Il rischio di ulteriori crolli non è ancora scongiurato. Le tre famiglie evacuate per precauzione stanotte, dopo che un fulmine ha sventrato il campanile dell'ex chiesa di via Martiri a Valperga, dovranno restare fuori casa. E' quanto emerso dai sopralluoghi tecnici effettuati nel pomeriggio dal personale del Comune di Valperga e dai vigili del fuoco. Come previsto il Comune ha messo a disposizione degli sfollati delle camere d'albergo ma, almeno per i prossimi giorni, tutti i residenti della palazzina saranno ospiti di parenti e amici. Via Martiri resterà chiusa al traffico ancora per diverse ore, il tempo necessario alla messa in sicurezza delle macerie del campanile.

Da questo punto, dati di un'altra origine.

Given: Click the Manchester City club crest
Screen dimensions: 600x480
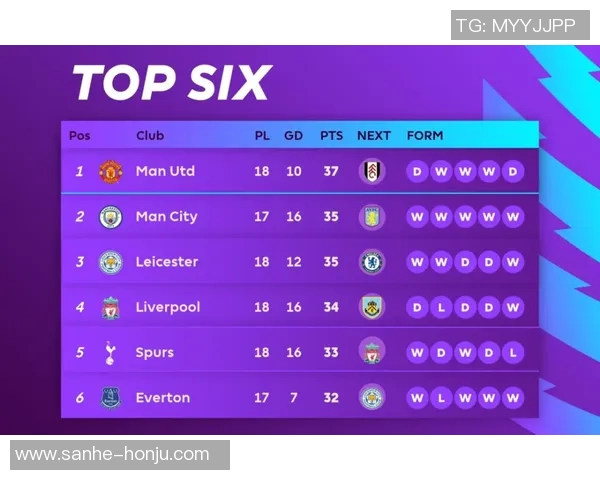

Intanto, dopo gli accertamenti del caso, è stato chiarito che la proprietà dell'ex chiesa e della relativa torre campanaria sono della parrocchia di Valperga. Toccheranno quindi alla comunità parrocchiale, in quanto soggetto privato, le opere di ripristino dei danni provocati dal crollo. Questo potrebbe anche allungare i tempi per il rientro delle famiglie evacuate. Tra le persone rimaste senza dimora anche una ragazza di 28 anni, all'ottavo mese di gravidanza. Era in casa con il marito e il primogenito di tre anni e mezzo quando il campanile è crollato. E' davvero un miracolo se quanto accaduto non si è trasformato in tragedia.
«Stiamo gestendo la situazione il più rapidamente possibile - dice il sindaco di Valperga, Gabriele Francisca - nelle prossime ore provvederemo alla messa in sicurezza di quel che resta del campanile al fine di riaprire la strada provinciale che attraversa il centro storico del paese. L'obiettivo è quello di creare meno disagi possibile». Il fulmine che ha provocato il crollo della torre campanaria, eretta nel 1742, è caduto dieci minuti prima delle quattro del mattino mentre su Valperga e gran parte del Canavese si stava abbattendo un forte temporale.